The shock of finding out I am in bad health has created a sense of urgency in me. Before, I rationalized that yard work and other activities I do that involve a lot of moving around "seemed" like they would suffice for the necessary aerobic exercise needed, so I guess "denial" was winning out.


I have been treating exercise like it is an option!




So when I went to the doctor three weeks ago, and he asked,


"Are You Exercising Every Day?"


I suddenly caught on and responded,


"I am now!"




The doctor's blood tests had revealed that I now have high cholesterol and high blood pressure.
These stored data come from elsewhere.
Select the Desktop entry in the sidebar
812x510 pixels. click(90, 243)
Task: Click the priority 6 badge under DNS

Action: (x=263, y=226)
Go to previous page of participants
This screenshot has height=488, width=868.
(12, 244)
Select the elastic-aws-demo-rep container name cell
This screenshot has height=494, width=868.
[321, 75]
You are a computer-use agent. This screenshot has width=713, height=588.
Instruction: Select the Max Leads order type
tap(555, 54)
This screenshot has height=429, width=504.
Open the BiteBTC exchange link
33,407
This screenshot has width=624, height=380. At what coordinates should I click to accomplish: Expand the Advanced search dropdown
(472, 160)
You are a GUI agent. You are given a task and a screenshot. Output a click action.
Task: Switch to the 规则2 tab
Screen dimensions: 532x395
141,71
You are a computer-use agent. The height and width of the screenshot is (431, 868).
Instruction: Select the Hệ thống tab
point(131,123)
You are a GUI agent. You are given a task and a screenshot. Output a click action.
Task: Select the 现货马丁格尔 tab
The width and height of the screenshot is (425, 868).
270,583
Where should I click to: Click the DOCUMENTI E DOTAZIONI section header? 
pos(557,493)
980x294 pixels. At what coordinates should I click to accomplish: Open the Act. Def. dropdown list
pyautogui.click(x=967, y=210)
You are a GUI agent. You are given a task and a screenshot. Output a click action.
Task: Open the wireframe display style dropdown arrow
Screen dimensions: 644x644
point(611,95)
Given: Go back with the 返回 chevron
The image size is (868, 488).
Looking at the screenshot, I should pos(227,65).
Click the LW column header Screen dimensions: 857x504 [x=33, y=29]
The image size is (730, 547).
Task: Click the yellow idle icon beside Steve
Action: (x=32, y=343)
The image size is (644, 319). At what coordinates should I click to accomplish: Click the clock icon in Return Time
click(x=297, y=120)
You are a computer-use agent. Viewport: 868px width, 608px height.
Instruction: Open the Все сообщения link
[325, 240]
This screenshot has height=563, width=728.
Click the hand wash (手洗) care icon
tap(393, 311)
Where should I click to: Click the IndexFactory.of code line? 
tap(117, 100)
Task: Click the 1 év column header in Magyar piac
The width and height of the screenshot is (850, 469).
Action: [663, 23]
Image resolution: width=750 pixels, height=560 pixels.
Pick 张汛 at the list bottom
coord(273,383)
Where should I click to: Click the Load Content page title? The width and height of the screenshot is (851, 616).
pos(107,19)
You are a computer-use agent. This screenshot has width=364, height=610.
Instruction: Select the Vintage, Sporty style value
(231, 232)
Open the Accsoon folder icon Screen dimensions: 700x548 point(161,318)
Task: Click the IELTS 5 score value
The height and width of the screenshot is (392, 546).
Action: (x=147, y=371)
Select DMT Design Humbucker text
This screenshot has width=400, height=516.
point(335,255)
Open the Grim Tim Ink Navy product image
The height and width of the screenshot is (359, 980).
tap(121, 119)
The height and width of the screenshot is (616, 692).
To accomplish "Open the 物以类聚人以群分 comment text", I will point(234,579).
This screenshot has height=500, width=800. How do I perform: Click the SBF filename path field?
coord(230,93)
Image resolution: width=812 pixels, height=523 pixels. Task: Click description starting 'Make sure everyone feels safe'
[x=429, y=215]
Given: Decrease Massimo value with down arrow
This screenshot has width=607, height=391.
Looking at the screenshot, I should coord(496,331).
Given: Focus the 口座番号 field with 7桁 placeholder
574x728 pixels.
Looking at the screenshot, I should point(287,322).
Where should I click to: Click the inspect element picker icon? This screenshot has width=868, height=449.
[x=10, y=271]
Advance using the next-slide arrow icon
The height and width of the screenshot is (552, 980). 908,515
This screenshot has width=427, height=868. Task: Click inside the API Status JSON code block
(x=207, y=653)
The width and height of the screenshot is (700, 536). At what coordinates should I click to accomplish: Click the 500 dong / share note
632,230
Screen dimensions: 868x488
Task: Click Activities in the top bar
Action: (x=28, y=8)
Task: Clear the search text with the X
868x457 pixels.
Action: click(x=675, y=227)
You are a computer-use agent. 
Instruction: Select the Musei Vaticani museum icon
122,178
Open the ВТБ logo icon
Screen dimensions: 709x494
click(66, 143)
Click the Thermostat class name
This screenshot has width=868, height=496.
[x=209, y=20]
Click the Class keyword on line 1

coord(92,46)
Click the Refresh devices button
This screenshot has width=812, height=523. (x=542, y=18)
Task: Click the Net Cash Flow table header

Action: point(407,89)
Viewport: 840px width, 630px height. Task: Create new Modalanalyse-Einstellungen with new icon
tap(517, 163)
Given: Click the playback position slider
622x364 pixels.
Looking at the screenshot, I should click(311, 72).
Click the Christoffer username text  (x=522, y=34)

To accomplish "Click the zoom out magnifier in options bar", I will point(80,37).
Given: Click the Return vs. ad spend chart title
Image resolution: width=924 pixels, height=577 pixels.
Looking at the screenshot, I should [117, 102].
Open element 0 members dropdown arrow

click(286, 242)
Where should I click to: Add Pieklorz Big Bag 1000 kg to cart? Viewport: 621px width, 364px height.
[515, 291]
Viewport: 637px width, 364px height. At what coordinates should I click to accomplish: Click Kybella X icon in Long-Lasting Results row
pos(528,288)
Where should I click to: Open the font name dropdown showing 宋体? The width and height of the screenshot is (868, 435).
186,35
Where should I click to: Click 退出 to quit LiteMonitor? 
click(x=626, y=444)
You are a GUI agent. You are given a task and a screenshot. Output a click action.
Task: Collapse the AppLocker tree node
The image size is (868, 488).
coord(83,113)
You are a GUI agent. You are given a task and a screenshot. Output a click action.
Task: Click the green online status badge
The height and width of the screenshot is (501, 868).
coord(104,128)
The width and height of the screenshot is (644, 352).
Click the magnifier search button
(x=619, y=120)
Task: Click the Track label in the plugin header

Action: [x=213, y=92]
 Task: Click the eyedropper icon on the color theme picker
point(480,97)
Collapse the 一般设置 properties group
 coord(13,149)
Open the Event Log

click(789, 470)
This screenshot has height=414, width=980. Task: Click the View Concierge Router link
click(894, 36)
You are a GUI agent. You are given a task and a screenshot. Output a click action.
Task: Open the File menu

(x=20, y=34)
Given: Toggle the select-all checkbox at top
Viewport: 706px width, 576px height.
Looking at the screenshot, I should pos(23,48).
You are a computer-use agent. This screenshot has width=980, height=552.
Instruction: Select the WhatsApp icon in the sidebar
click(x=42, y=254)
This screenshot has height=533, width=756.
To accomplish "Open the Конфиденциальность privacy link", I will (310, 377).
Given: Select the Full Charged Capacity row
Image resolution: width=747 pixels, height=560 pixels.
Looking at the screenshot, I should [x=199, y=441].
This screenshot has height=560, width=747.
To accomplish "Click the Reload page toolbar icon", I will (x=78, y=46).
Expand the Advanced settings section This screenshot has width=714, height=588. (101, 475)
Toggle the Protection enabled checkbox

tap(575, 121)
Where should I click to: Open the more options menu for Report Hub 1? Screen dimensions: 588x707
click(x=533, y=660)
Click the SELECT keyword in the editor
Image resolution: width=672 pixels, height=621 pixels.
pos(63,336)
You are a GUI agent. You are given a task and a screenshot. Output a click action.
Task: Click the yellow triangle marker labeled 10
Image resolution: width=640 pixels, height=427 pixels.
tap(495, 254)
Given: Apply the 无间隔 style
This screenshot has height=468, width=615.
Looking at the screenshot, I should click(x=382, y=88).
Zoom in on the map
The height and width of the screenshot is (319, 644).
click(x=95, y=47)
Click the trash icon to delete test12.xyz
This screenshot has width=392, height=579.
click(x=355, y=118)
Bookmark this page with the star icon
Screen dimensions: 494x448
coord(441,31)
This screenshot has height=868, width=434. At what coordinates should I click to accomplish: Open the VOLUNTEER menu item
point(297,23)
The doctor, like a good coach, said to me,



"There are good hormones waiting to be released into your system to take on your high cholesterol and high blood pressure, but they cannot be released unless you get aerobic exercise everyday. Otherwise, the good hormones are pent up and the bad hormones (like cortisol) will be allowed to destroy your system!"


*****






I dropped by my dad's office today. He is a practicing physician and surgeon. I exclaimed to him,


"Just three years ago, my blood pressure was 128/72, so what the heck has happened to me in the last three years?"



Without a moment of hesitation, he exclaimed back,



"Stress and the release of cortisol through your system!"





After first visiting my doctor in December, I began to exercise a little more often, but after two more visits and tests that revealed my levels of the two potentially deadly pathogens were still high, I started what has, for the past three weeks, been my daily exercise vigil. I used to wake up in the mid-140's (systolic); now I wake up and my systolic is in the mid 130's, with the dystolic being in the 80's the entire time. But my nightly blood-pressure readings have fluctuated all over the place:


148/97, 167/90, 153/84, 137/81, 158/97


So the numbers are decreasing by about ten points in the morning readings, but the night readings are still way too high.





Now my father tells me I also need to watch my salt intake. (Angie's only been telling me this for the past umpteen days, but it somehow didn't seem to register...)



Then he added,


"For every one pound you gain, that's 8 miles of capillaries that have to form, so the heart has to work extra hard for your body to function!"




So this is why I tell everybody,



"Child Loss is not just about the grief, but it is also about the TRAUMA and its assault on your system!"



As I walk through the trauma of the death of my child, unless I keep up this self-care which includes daily physical exercise, it will end up being the early death of me.